There are at least four things wrong with the private car as a primary mode of transportation:
  • It uses enormous amounts of fossil fuels. Even an efficient car (which in the U.S. seems to be defined as 25-50 miles per gallon) will use as much as 180 gallons per year for a daily commute of 10 miles each way. Inefficient cars use a lot more. All of this based on highway driving, but
  • It gets stuck in traffic jams, sometimes for an hour each way. This raises fuel usage. This in turn makes it more damaging to the environment than it might be without traffic jams. Even assuming the best-case scenario (free flowing traffic moving steadily at optimum speed), the car still has a third problem
  • It generates enormous amounts of greenhouse gases, especially when used on a regular basis by millions of commuters. And when you arrive at your destination
  • You have to put it somewhere. This is either on the street or in a garage. Or in a surface parking lot.
You don't always notice parking lots as you walk around a city. We are so used to them that we tune them out. But it is harder to tune out the damage that they do to the city. They break up the fabric of the street. They make the city hotter than it otherwise might be—less shade and more paving.

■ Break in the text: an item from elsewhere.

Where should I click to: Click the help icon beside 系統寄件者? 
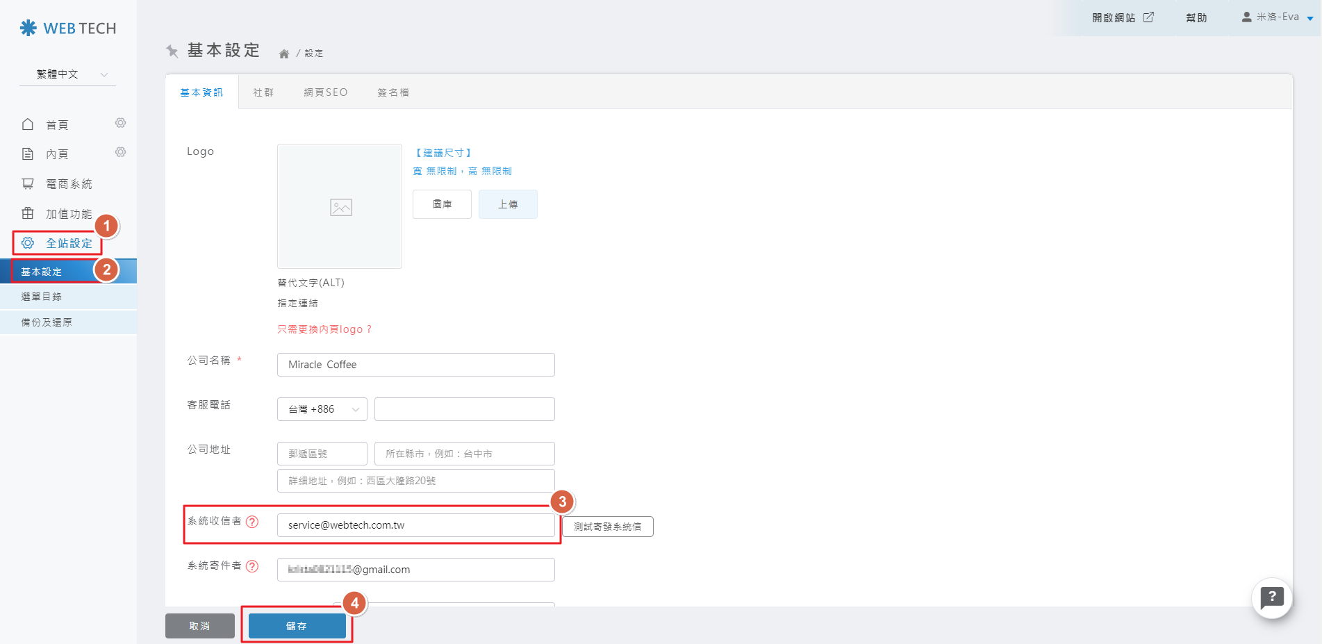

And if there are enough of them, they create a bombed-out wasteland like downtown Houston.

As if that weren't enough, parking lots make a great deal of money for their owners, who usually pay the attendants a pittance and are taxed at a low rate because property taxes are based on the value of buildings and not land. The value of parking lots as money-spinners often leads parking lot owners to supplement the salaries of public officials in the hope of favorable treatment. This does not improve the quality of governance in cities.

The high profit margin of parking, combined with a badly designed property tax system (in most cities) removes any incentive to put buildings, even bad ones, on the parking wasteland, thus hampering development and making the city less attractive for people who might want to live there or attend events there. Of course, if you don't have ample parking, people won't come to events because they can't think of any way to get to them except by car. But if you do have ample parking, the city will be part wasteland and correspondingly unattractive. It's a wonder that cities work at all in the age of the private car and the parking lot. Some, like Houston, don't, at least not at night: there is usually nobody around the downtown. It is dead. It is eerie. It is depressing.

As if that weren't enough, parking lots do fearful damage to the environment. They encourage people to drive to work, which is bad for a start. They do more damage to water runoff than well-designed buildings or small parks. They heat up the city, as previously noted. And their entrances and exits create traffic jams, which in turn decrease the efficiency of their customers' cars and help increase the greenhouse gases that those cars generate.

Houston is an extreme example—a small number of mediocre skyscrapers surrounded by a bombed-out wasteland—but even older cities are succumbing to the ravages of parking. Another reason why our love affair with the car has become dysfunctional.